══ TASK DATA ══

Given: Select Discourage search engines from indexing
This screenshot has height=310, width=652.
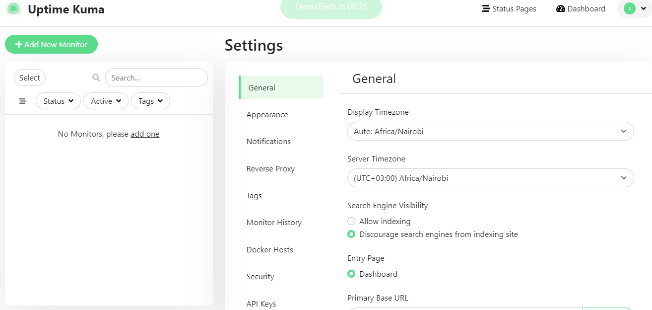Looking at the screenshot, I should [351, 234].
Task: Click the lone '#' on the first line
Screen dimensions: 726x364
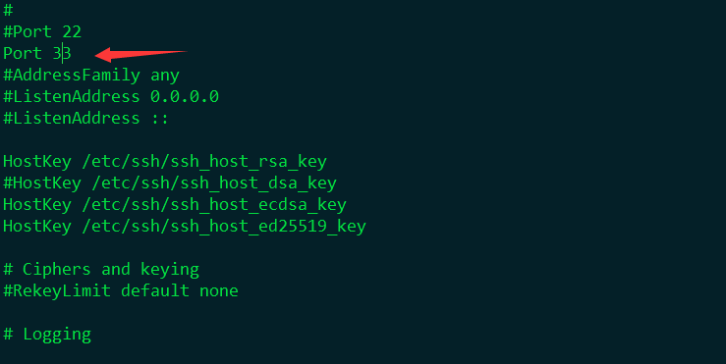Action: [8, 10]
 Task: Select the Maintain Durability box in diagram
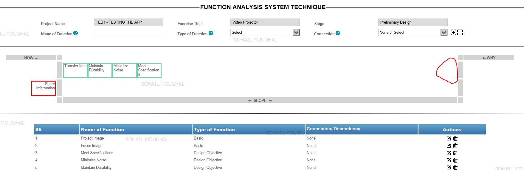pyautogui.click(x=100, y=70)
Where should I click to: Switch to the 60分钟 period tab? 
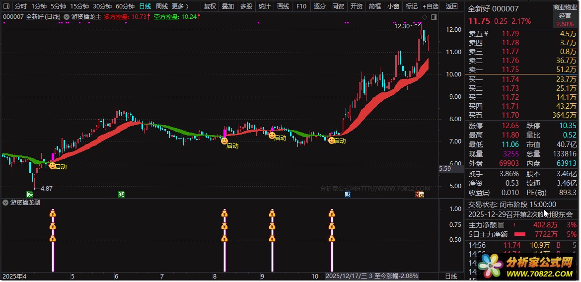125,6
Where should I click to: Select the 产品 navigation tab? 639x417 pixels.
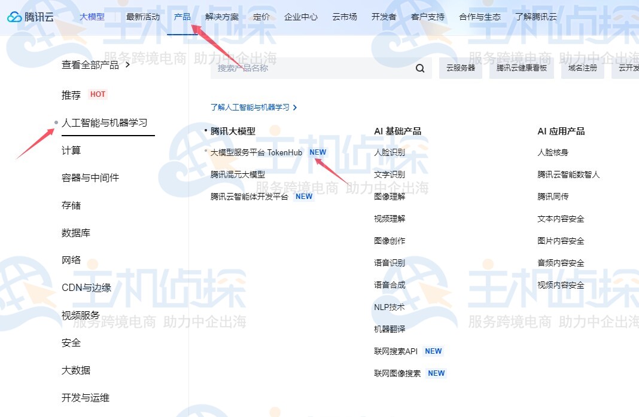tap(182, 17)
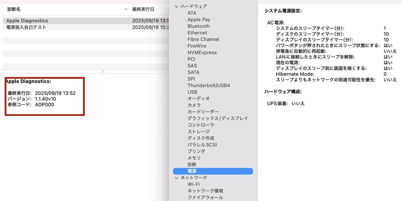402x201 pixels.
Task: Click the pane divider handle dot
Action: [103, 71]
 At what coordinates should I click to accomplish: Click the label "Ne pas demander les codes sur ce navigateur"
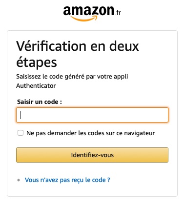pos(90,133)
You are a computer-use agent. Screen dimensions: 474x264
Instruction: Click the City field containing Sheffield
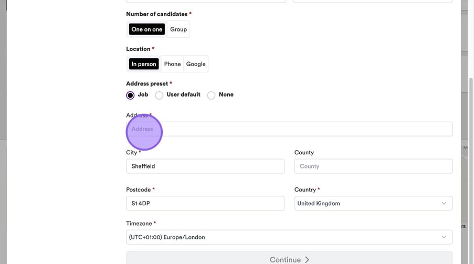tap(205, 166)
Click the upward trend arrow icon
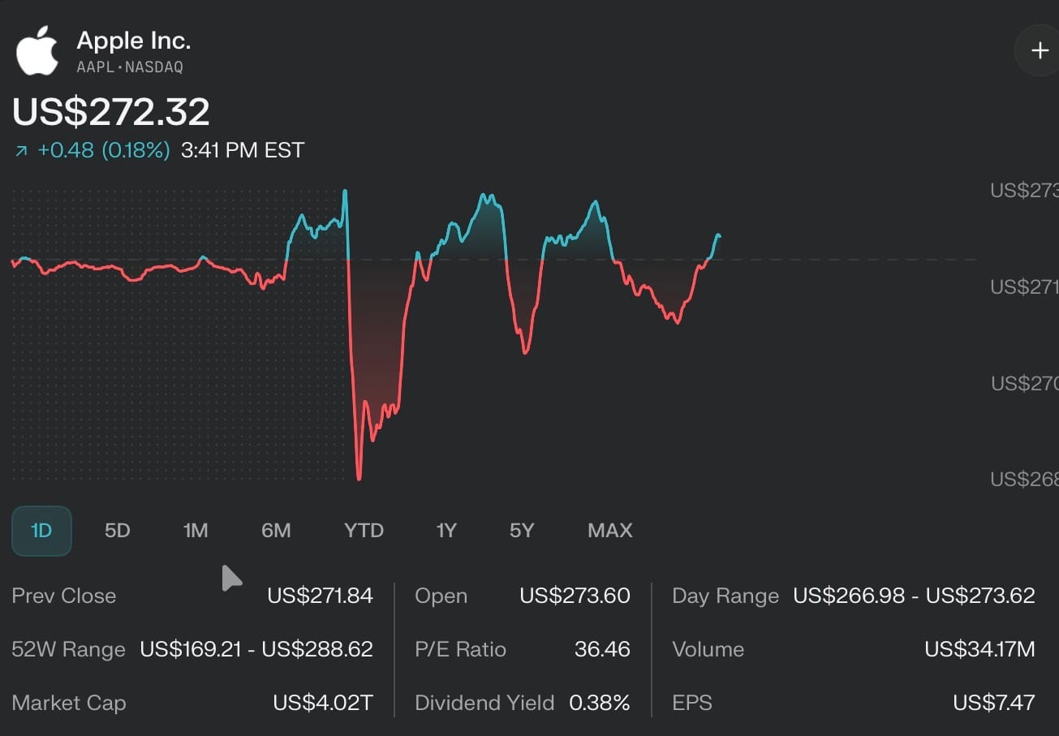 coord(21,151)
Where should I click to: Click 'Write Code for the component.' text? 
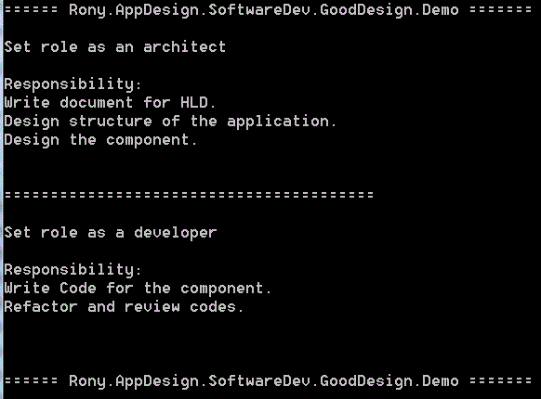138,289
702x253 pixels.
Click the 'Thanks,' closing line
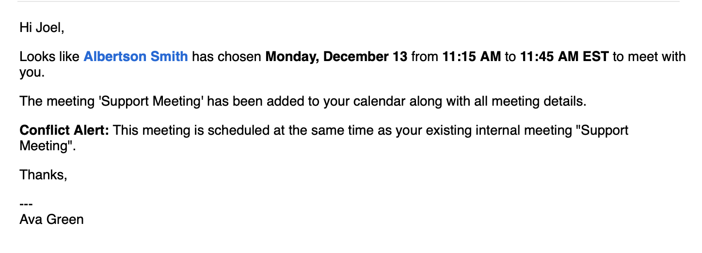coord(43,174)
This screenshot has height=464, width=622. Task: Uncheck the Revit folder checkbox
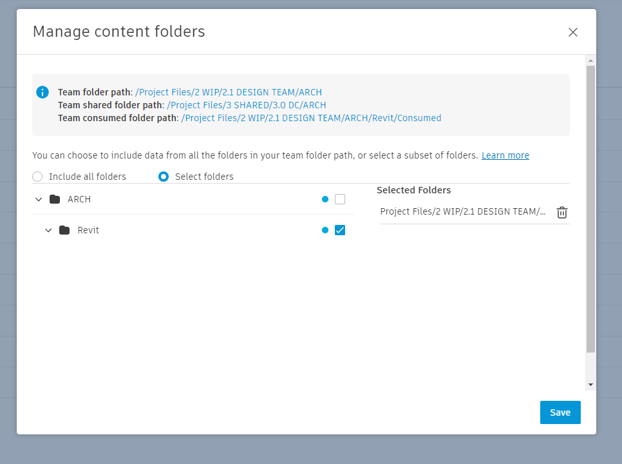[x=340, y=229]
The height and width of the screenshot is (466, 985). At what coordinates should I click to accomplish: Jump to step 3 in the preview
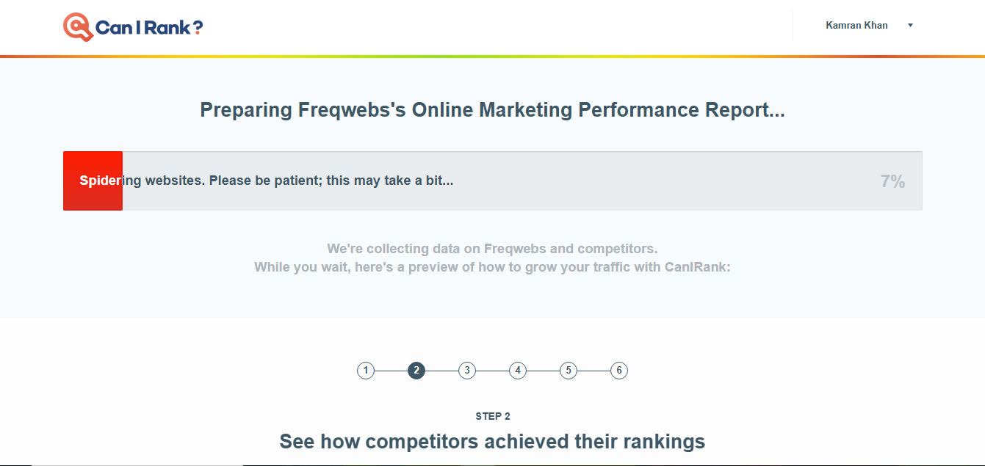[467, 371]
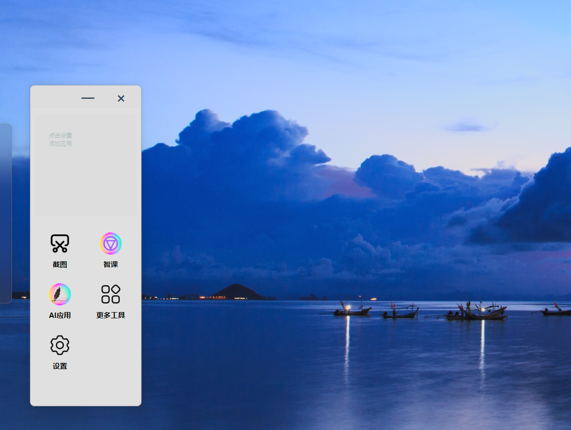Click the 更多工具 text label
The height and width of the screenshot is (430, 571).
pyautogui.click(x=111, y=315)
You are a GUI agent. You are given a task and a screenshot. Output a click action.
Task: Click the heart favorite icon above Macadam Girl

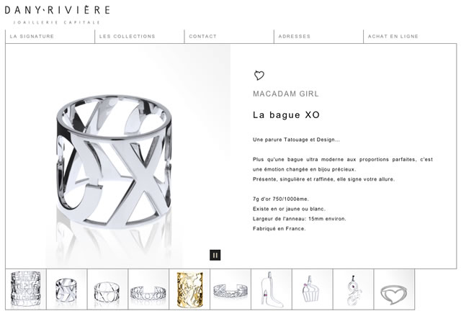tap(259, 76)
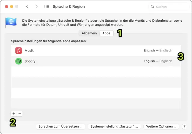The height and width of the screenshot is (134, 192).
Task: Focus the Suchen search field
Action: [x=170, y=7]
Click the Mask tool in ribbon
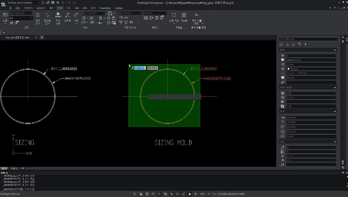Image resolution: width=348 pixels, height=197 pixels. pyautogui.click(x=184, y=15)
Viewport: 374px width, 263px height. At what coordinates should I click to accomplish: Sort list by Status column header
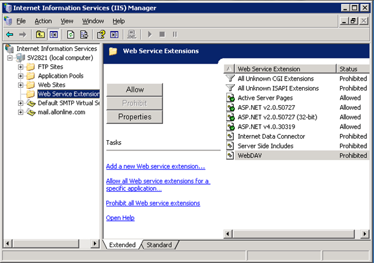[352, 69]
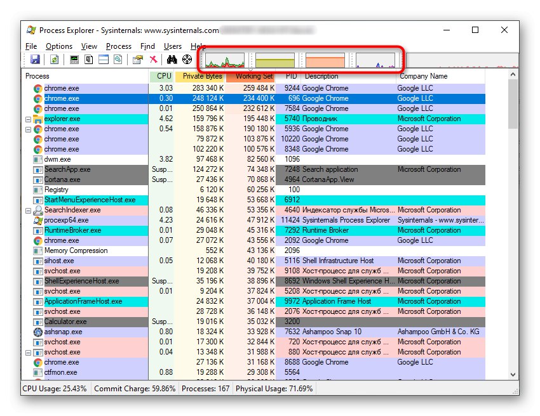This screenshot has width=540, height=416.
Task: Click the binoculars Find Handle icon
Action: [172, 60]
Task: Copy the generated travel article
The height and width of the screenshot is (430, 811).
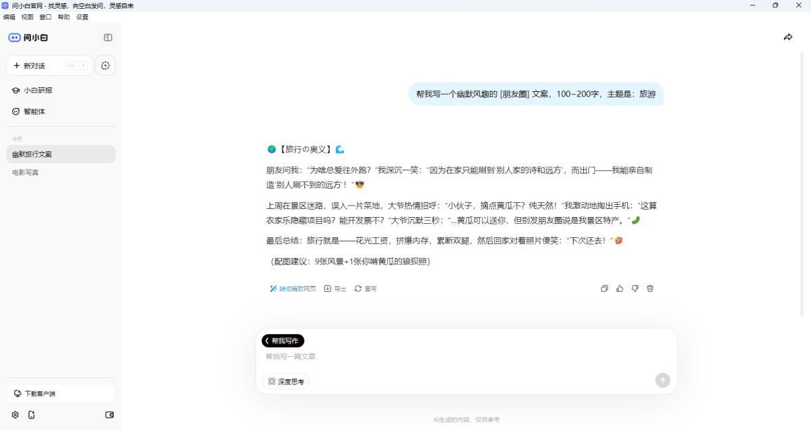Action: pos(604,288)
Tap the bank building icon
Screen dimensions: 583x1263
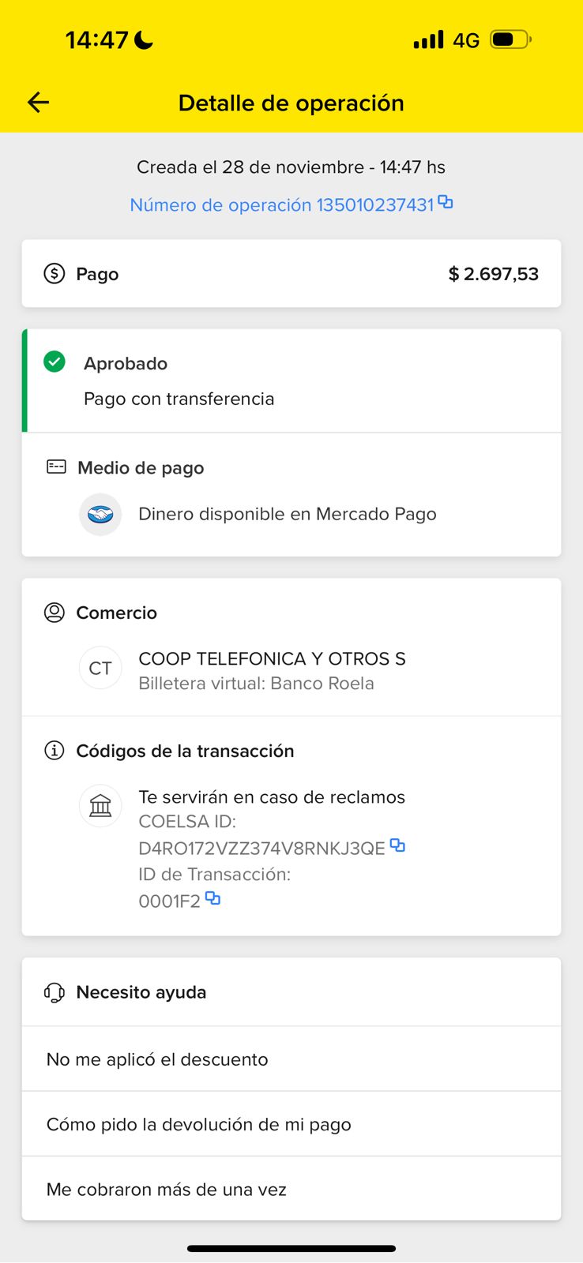click(100, 806)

═══

* ASSIGNMENT:
Reproduce, with no pictures, the lines from the one containing "Tap the bank building icon" to the end of the records above, exactly and inclusively.

* OUTPUT OF THE TASK:
Tap the bank building icon
Screen dimensions: 583x1263
click(100, 806)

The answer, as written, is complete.